Quand je lis un livre, je me rend directement à la fin où je découvre avec un ravissement jamais démenti le numero ISBN. Cela me reconforte, me rassure, me fait penser à ces vacances de Novembre 56 où il pleuvait comme vache qui pisse, t'en souviens tu, Barbara ? Sauf que tu ne t'appelais pas Barbara, mais Raymond. Comme dans le "Voyage" si Goofy s'était appelé Raymond. C'est cela aussi la littérature ; revenir sur les plages crayeuses du passé pour pouvoir redécouvrir avec enchantement les regards attendris des passagers de l'omnibus Dunkerque-Sarreguemines. Comme dans "A la recherche ..." et l'archétypique scène de la diligence ...
Bref, comme me le disait le commandant Bourichon en allant aux toilettes avant le repas : "Est-ce bien raisonnable de commencer par la fin ?"
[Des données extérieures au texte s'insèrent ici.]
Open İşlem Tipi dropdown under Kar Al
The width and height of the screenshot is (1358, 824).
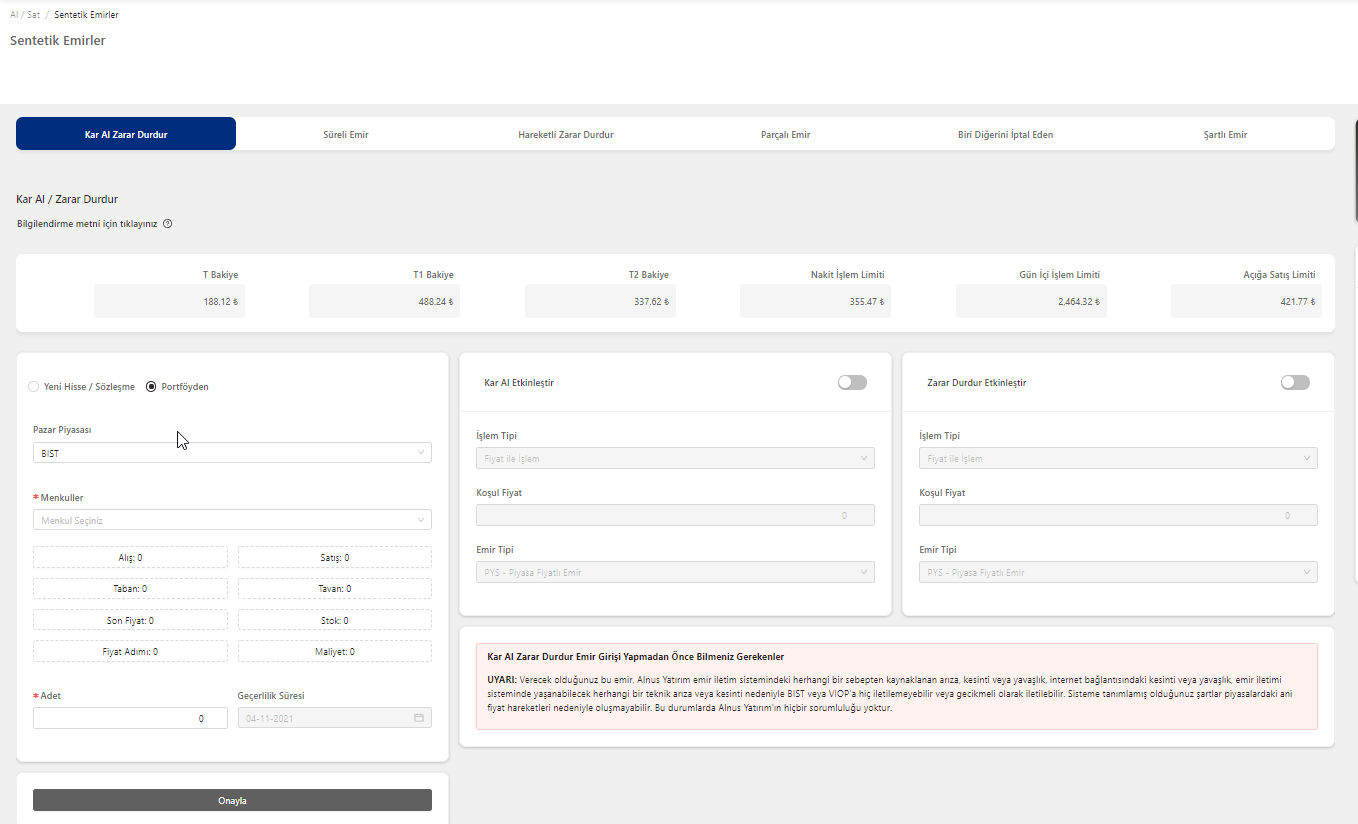675,459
C'est vrai que le lecteur quand il apprend dès le départ que l'héroïne s'est finalement faite baiser et qu'elle n'est pas la fille secrète du cardinal de Richelieu comme tendait à le prouver la marque de naissance en forme de lapin nain sur le menton, eh bien, il est assez déçu. D'un autre coté il a gagné du temps, même si la lecture de 52 pages écrit gros avec des fautes de français et d'orthographe n'est pas si difficile que cela ... Alors, evidemment, le lecteur, il est pas très content d'avoir payé pour du papier de qualité très médiocre et va voir le libraire (ou le
club du livre du mois mais pas trop compliqué quand même). Et ce dernier lui répond, bien evidemment ; "Mais putaing cong (car ce jovial intermédiaire de la culture est d'origine toulousaine), le livre, té cono des couilles du pape de Rome, Eh bé, il faut le lire depuis LE DE-BUT, fan de chichourle de bordel de pute borgne vérolée, cong". Et le lecteur reste penaud, et pour tout dire, con comme une moule oubliée dans sa bourriche.

Bon, ça été dur d'admettre que je m'y prenais mal, et ce fut encore pire lorsque le commandant me révéla que le numéro ISBN avait fort peu de chance de me donner les bons numeros du loto ... Alors, evidemment, j'aurais pu me mettre à les lire, ces putains de livres de merde, mais pas folle la guêpe ! Bernard était un fidèle client, et quand l'autre tocard a quitté son canard pour faire la plonge et la plomberie au "Debat", il a tout de suite pensé à moi pour faire du délayage en première page. J'ai vraiment été touchée, d'autant que certains de mes habitués avaient virés tantouzes SM et que j'avais un peu de mal à payer les traites de ma ronce de noyer carrosée Clio.

Bon, c'est pas tout ça, mais j'ai une petite affaire à faire tourner, moi ... Bisous à tous.